▶ **Exercise directions**
Beginning with the line below that contains "[Vai a Explore] (11, 89)" and ending with the line that contains "Ladda ned testversion här! (108, 2382)", copy every line exactly. Copy nothing else.

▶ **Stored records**
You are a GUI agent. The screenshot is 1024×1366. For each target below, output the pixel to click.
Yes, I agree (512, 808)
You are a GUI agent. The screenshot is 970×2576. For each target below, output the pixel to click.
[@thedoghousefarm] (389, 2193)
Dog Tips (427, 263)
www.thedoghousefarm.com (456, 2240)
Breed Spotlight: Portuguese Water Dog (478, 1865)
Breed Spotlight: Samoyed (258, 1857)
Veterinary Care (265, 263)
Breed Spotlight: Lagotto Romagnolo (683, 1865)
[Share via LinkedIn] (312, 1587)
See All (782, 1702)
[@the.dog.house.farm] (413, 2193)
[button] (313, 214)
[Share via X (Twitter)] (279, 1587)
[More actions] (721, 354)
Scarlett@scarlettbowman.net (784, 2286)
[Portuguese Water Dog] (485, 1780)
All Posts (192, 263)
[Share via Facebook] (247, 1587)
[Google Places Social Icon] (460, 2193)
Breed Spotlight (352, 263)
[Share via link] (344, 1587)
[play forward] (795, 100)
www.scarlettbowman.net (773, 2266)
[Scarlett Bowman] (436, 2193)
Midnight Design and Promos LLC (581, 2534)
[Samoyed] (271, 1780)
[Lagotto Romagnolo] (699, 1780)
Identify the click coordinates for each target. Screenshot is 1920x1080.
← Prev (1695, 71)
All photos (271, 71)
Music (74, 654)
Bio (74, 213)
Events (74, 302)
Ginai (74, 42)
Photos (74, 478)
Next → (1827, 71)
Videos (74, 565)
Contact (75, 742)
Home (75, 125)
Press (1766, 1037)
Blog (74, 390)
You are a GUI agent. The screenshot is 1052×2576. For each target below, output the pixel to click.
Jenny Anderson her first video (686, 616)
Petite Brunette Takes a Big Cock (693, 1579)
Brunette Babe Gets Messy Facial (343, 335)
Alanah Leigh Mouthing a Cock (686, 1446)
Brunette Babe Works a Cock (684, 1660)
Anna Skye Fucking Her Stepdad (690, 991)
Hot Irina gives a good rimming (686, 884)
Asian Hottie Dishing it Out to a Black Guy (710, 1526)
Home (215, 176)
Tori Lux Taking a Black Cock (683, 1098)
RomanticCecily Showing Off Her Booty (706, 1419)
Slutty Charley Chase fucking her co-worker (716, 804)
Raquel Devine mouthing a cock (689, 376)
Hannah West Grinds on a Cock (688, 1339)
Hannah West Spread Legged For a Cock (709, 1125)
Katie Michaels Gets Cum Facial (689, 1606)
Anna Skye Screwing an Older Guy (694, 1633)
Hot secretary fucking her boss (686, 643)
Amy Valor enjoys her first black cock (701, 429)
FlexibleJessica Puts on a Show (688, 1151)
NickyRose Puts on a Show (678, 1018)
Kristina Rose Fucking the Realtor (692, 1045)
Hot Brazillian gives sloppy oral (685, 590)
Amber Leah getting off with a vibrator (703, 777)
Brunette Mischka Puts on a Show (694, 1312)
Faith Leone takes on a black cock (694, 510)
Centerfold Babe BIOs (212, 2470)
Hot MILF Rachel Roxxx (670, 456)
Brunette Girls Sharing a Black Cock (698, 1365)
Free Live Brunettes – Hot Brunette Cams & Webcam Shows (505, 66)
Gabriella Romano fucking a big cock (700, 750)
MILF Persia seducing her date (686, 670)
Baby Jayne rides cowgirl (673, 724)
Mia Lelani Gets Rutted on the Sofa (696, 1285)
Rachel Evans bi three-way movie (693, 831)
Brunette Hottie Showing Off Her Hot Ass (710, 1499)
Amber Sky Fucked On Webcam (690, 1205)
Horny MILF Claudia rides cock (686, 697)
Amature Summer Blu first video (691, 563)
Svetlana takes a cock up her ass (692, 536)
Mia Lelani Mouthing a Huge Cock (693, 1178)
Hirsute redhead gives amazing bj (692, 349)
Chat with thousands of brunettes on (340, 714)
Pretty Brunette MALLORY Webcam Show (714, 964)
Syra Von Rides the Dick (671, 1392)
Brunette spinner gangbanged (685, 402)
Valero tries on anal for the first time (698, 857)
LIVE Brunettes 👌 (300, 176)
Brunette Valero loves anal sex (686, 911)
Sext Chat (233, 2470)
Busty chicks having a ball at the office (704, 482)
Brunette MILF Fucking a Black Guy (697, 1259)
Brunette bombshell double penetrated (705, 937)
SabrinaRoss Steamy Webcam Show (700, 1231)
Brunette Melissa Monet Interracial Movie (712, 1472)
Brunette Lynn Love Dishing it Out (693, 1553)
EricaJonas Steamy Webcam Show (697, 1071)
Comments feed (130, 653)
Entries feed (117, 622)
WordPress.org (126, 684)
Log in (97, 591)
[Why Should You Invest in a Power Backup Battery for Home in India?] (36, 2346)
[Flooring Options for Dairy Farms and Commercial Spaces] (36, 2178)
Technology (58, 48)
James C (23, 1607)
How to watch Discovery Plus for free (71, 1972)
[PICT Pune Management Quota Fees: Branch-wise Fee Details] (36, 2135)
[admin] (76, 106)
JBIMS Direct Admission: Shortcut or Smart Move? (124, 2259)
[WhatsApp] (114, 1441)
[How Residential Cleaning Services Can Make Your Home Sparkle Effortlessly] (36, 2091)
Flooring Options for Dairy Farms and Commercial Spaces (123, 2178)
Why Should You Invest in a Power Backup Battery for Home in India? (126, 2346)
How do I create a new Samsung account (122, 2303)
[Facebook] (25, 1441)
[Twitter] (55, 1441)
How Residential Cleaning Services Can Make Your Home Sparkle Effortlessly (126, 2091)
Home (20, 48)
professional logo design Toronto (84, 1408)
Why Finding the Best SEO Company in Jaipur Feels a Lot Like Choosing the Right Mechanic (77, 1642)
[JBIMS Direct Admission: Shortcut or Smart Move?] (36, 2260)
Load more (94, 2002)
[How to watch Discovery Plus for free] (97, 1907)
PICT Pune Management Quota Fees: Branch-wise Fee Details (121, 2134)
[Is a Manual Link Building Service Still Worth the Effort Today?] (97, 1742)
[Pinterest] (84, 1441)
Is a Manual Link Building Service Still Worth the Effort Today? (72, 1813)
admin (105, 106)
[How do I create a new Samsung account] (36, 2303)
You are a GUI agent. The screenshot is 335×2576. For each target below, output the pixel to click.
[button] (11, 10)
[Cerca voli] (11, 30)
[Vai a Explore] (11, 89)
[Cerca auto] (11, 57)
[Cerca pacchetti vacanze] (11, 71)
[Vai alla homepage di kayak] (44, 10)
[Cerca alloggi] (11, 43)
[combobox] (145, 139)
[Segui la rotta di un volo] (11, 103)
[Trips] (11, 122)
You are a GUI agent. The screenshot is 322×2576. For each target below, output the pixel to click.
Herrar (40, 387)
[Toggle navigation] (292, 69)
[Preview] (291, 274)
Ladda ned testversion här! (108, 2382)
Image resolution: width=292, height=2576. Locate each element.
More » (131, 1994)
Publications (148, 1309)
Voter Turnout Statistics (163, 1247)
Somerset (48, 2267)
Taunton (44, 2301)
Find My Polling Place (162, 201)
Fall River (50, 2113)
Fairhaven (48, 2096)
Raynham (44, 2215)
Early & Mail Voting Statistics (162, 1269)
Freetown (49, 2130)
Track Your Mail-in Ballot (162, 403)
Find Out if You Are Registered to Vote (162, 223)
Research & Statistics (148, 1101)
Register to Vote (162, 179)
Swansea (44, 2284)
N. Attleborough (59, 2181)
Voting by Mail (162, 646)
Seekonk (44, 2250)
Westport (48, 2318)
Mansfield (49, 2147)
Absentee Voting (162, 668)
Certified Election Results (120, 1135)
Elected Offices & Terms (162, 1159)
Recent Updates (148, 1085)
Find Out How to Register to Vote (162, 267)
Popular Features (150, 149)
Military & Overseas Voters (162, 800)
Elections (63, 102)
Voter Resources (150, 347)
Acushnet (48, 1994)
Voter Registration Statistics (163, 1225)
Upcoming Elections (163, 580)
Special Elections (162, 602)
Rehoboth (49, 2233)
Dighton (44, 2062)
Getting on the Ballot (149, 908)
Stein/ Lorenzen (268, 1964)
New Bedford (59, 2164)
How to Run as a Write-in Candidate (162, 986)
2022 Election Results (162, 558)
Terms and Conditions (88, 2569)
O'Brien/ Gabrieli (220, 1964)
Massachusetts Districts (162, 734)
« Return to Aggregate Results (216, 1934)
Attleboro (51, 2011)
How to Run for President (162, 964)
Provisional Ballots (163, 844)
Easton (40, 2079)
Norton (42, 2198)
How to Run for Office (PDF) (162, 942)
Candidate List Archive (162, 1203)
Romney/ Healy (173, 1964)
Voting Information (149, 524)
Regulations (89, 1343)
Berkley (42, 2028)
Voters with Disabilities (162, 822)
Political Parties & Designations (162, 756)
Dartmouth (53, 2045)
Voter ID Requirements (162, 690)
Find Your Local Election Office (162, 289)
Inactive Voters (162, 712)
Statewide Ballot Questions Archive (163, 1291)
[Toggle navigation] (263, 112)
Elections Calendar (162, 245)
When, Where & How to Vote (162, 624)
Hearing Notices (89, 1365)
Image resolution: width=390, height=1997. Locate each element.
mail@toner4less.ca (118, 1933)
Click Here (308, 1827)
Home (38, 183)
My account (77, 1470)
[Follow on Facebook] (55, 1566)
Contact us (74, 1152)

▶ **Output of the exercise**
[Vai a Explore] (11, 89)
[Cerca auto] (11, 57)
[Cerca pacchetti vacanze] (11, 71)
[Vai alla homepage di kayak] (44, 10)
[Cerca alloggi] (11, 43)
[combobox] (145, 139)
[Segui la rotta di un volo] (11, 103)
[Trips] (11, 122)
You are a GUI agent. The screenshot is 322×2576. For each target below, output the pixel to click.
Herrar (40, 387)
[Toggle navigation] (292, 69)
[Preview] (291, 274)
Ladda ned testversion här! (108, 2382)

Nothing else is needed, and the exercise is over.